The impact of the Court of Appeal decision is that a civilian who seeks monetary damages due to a police officer’s misconduct which does not rise to the level of falling within the Special Investigations Unit’s mandate of resulting in ‘serious bodily harm or death’ should NEVER consider filing a public complaint through the OIPRD.  If they choose that route and a former Superintendant decides that the misconduct is not proven on ‘clear and convincing evidence’ by a police officer from the same division of equal or higher rank appointed by the Chief, then their civil claim will be barred by operation of issue estoppel.  But Wayne Penner didn’t seek monetary damages.  When he was wronged, he just sought a ‘public apology’ which wasn’t even one of the disciplinary measures available under the Police Services Act.  Once he was deprived of any meaningful measure of accountability through the public complaints route, he chose to seek redress through the civil avenue.  This avenue just turned out to be extremely frustrating and costly.

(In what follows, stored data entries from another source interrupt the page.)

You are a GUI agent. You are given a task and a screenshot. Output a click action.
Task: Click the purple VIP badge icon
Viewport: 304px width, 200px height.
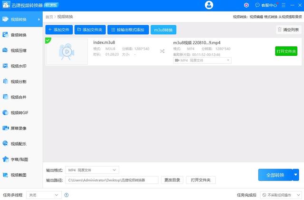point(246,5)
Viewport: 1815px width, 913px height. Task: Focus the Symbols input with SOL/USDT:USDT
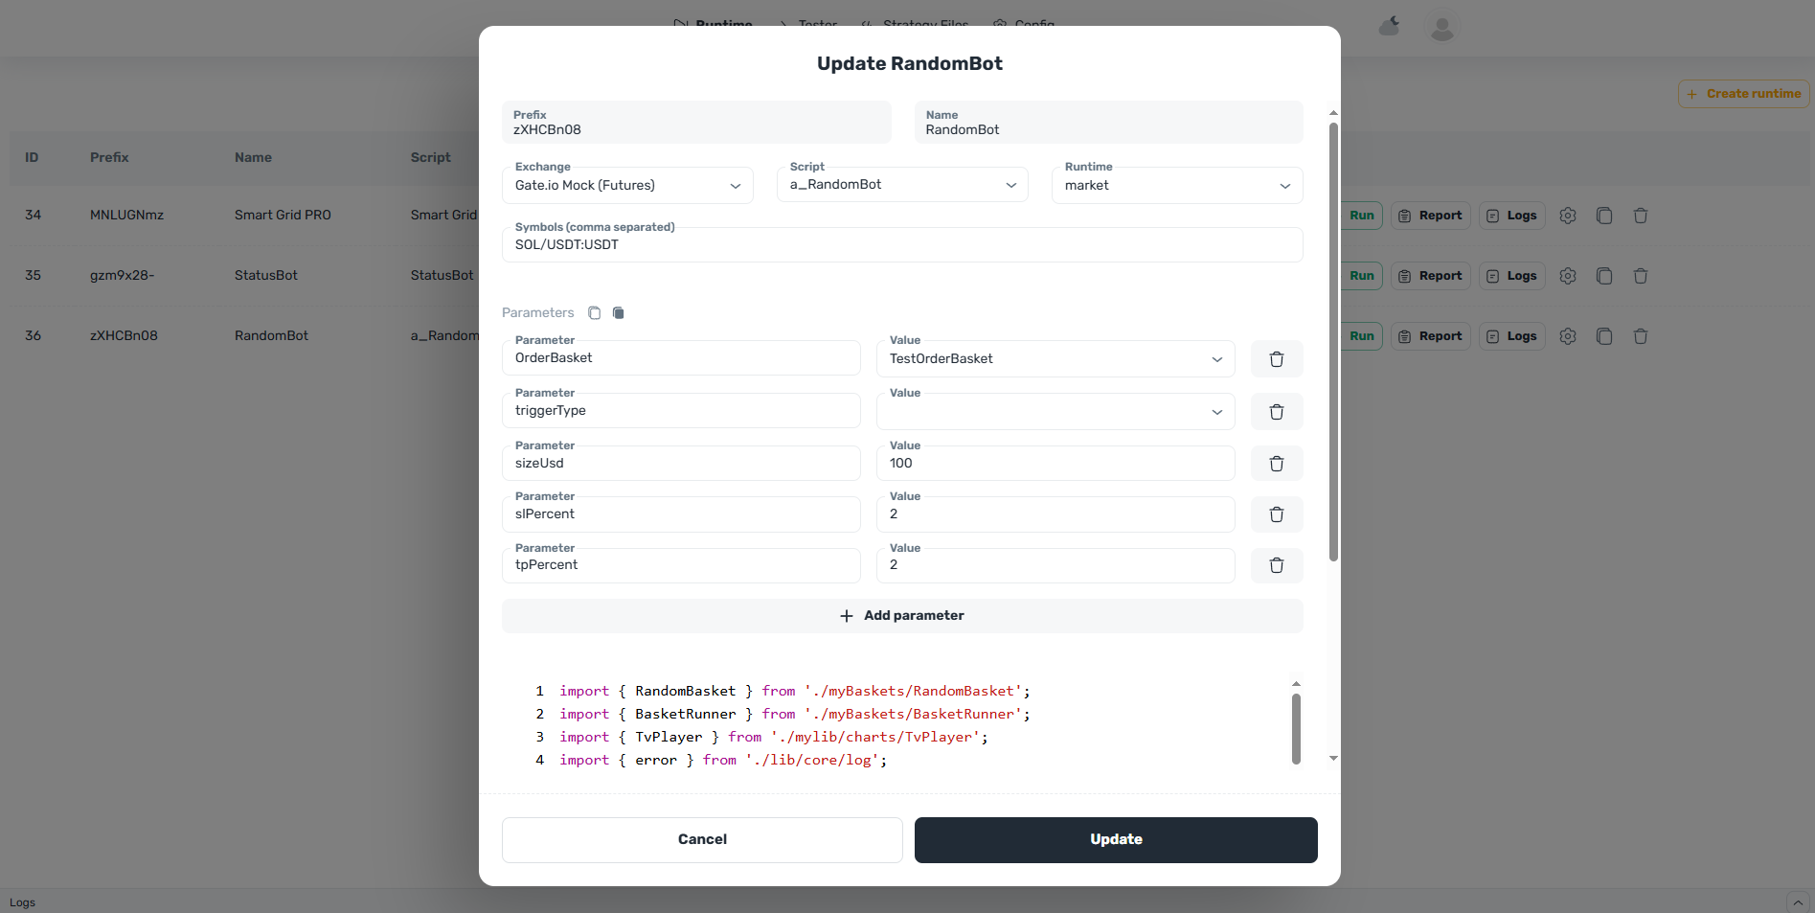click(x=902, y=245)
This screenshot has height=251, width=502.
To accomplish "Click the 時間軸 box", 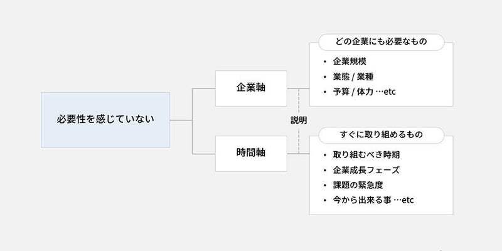I will (251, 153).
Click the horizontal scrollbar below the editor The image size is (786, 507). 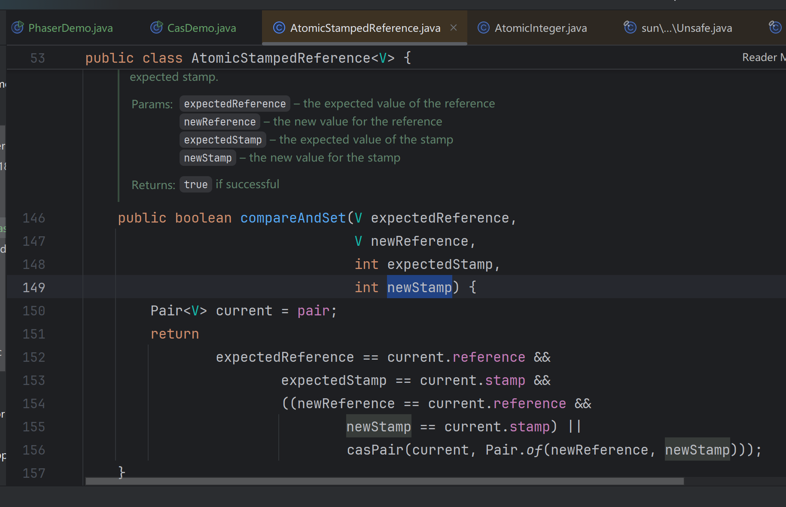tap(384, 481)
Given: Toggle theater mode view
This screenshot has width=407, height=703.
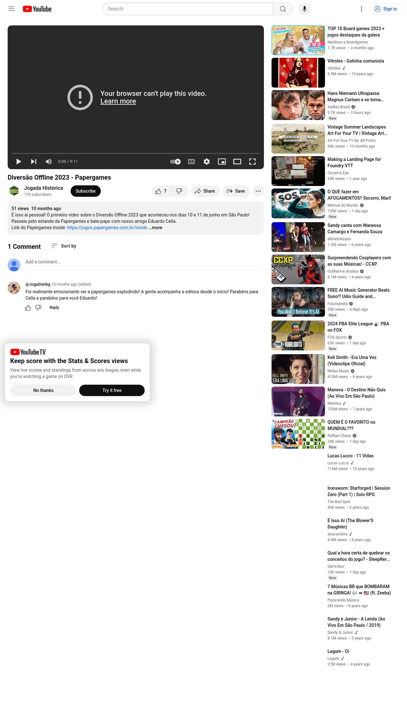Looking at the screenshot, I should pos(237,162).
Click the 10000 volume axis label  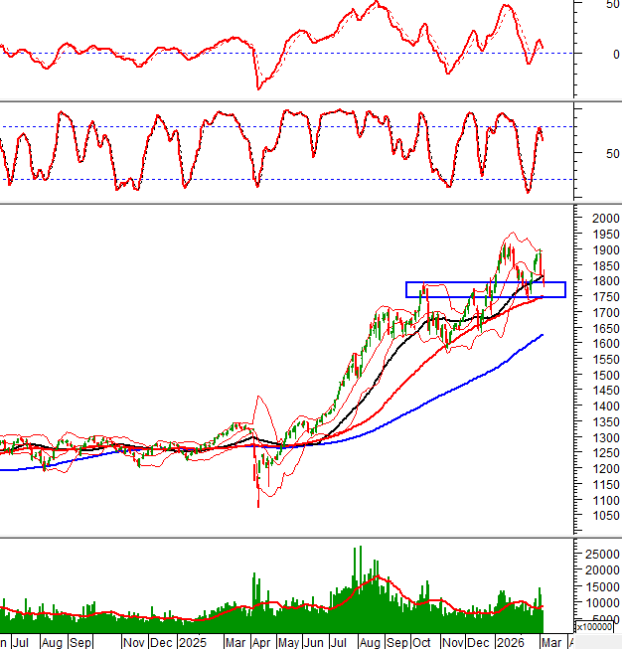pyautogui.click(x=601, y=602)
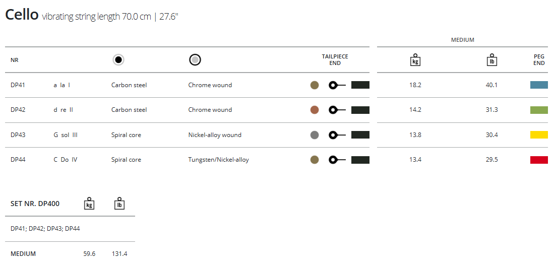Click kg icon beside SET NR. DP400
This screenshot has height=266, width=554.
click(89, 204)
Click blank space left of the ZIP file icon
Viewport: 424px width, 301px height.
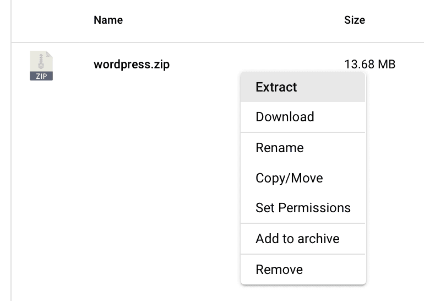click(x=20, y=66)
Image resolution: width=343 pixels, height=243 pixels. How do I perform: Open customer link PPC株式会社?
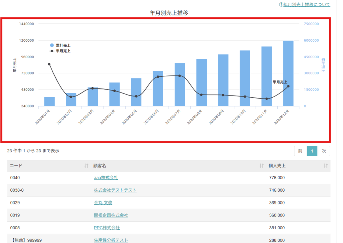pyautogui.click(x=107, y=228)
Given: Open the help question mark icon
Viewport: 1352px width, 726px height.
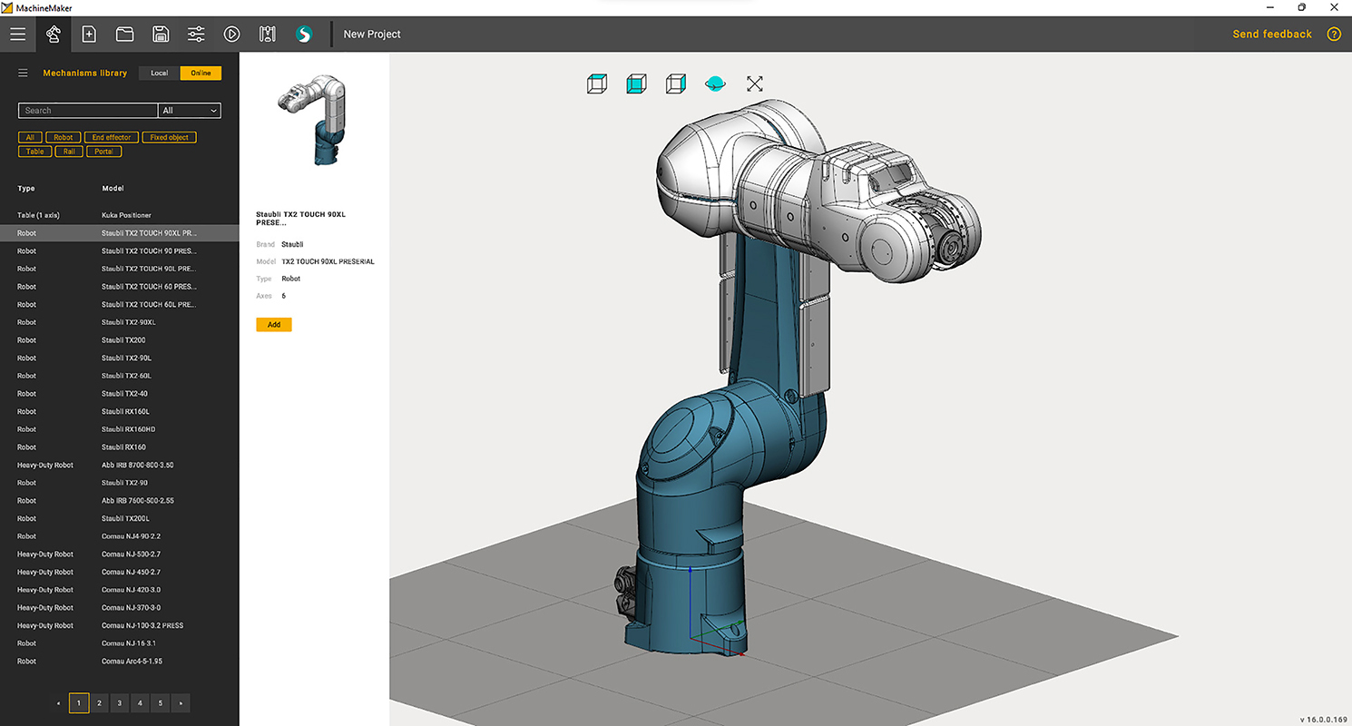Looking at the screenshot, I should 1333,34.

What do you think about the implications of the Court of Appeal decision?  In light of Professor Futterman’s discussion at the LEAP Conference last week about the potential of law school clinics, do you think there is a role for law school clinics around the province in providing legal assistance to complainants in police disciplinary hearings?  Since Legal Aid Ontario funding for a complainant in a disciplinary hearing is out of the question, do you think the Court of Appeal decision effectively precludes a complainant from taking advantage of their party status at the disciplinary hearing in any meaningful way if they cannot afford to hire a lawyer?  Should the Police Services Act be amended to exclude the complainant as a party and reduce their role to a witness, similar to the role that complainants play in a criminal trial?